Data Quality Check

Before beginning any modeling or analysis, it is essential to ensure the integrity and consistency of the dataset. The Quality Check section of the Data Management module provides automated tools to detect common issues such as missing values, inconsistent dosing records, and irregular time patterns. Addressing these potential problems early in the workflow is critical for ensuring reliable model performance and avoiding biased or misleading results.

Figure 1. Path to the Quality check section in the Data Management module.

Once your dataset has been properly initialized in the Data section and covariate columns have been appropriately defined, the Quality Check section becomes active and available for use.

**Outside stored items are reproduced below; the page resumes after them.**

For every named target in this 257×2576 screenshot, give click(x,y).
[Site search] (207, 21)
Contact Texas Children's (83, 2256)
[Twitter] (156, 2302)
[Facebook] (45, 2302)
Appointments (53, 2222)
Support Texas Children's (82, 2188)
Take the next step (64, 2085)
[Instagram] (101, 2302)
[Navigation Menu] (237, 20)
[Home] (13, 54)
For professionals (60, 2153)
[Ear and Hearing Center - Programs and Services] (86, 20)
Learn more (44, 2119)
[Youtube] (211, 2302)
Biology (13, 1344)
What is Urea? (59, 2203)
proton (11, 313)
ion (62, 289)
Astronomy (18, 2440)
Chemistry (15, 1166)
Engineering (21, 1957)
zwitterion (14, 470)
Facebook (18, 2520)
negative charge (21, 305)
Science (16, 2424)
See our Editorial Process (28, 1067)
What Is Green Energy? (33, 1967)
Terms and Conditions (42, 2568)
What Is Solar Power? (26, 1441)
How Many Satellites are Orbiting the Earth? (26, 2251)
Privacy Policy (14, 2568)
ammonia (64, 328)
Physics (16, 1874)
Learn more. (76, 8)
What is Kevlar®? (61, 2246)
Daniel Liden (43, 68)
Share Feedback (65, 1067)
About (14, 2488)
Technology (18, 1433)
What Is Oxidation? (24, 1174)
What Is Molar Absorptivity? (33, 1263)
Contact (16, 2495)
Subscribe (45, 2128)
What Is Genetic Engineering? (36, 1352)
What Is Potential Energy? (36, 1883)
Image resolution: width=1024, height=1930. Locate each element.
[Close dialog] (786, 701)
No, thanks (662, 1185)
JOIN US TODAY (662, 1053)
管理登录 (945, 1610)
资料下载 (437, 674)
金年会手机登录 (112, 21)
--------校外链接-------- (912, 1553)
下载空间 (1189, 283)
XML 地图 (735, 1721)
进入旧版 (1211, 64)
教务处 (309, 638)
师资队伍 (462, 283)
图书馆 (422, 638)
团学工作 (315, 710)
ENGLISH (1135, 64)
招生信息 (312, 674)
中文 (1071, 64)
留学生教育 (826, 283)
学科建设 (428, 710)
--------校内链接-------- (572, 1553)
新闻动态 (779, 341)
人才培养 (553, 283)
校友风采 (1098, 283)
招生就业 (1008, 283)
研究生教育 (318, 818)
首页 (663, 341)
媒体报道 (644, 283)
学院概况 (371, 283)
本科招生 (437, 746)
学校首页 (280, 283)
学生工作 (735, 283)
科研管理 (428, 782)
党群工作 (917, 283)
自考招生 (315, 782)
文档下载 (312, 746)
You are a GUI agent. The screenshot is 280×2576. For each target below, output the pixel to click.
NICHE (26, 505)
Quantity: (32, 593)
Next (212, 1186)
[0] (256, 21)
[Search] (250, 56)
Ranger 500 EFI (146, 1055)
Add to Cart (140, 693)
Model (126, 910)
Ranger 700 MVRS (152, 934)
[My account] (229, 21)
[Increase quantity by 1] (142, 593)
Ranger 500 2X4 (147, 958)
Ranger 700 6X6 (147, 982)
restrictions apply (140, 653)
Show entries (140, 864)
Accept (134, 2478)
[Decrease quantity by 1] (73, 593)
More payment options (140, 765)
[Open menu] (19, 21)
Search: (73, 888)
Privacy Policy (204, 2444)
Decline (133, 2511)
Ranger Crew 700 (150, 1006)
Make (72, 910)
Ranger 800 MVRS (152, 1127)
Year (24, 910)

The data checks are organized into three dedicated tabs, each focusing on a specific type of data:

  1. Covariates
  2. Dosing events
  3. Time series

1. Covariates

Once the dataset has been initialized and continuous, categorical, and (if present) time-varying covariate columns have been declared in the Data section, the Covariates tab becomes active. It summarises seven automated checks, each accompanied by contextual messages and—when appropriate—tables that highlight the issues detected.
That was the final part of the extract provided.